Reproduce the listing below verbatim, starting with the line that contains "What do you" and continuing through the end of the listing.
RECORDS SUPPLIED START
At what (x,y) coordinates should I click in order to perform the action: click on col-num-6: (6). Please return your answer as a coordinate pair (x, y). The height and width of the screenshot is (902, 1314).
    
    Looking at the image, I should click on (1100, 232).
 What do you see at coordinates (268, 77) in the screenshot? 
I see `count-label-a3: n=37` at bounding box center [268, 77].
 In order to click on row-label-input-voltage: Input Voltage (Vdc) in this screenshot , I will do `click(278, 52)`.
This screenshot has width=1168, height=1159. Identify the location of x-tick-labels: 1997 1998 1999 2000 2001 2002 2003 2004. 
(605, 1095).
RECORDS SUPPLIED END
▶ [REPLY]
 What do you see at coordinates (268, 77) in the screenshot? 
I see `count-label-a3: n=37` at bounding box center [268, 77].
 In order to click on row-label-input-voltage: Input Voltage (Vdc) in this screenshot , I will do `click(278, 52)`.
This screenshot has width=1168, height=1159. Identify the location of x-tick-labels: 1997 1998 1999 2000 2001 2002 2003 2004. 
(605, 1095).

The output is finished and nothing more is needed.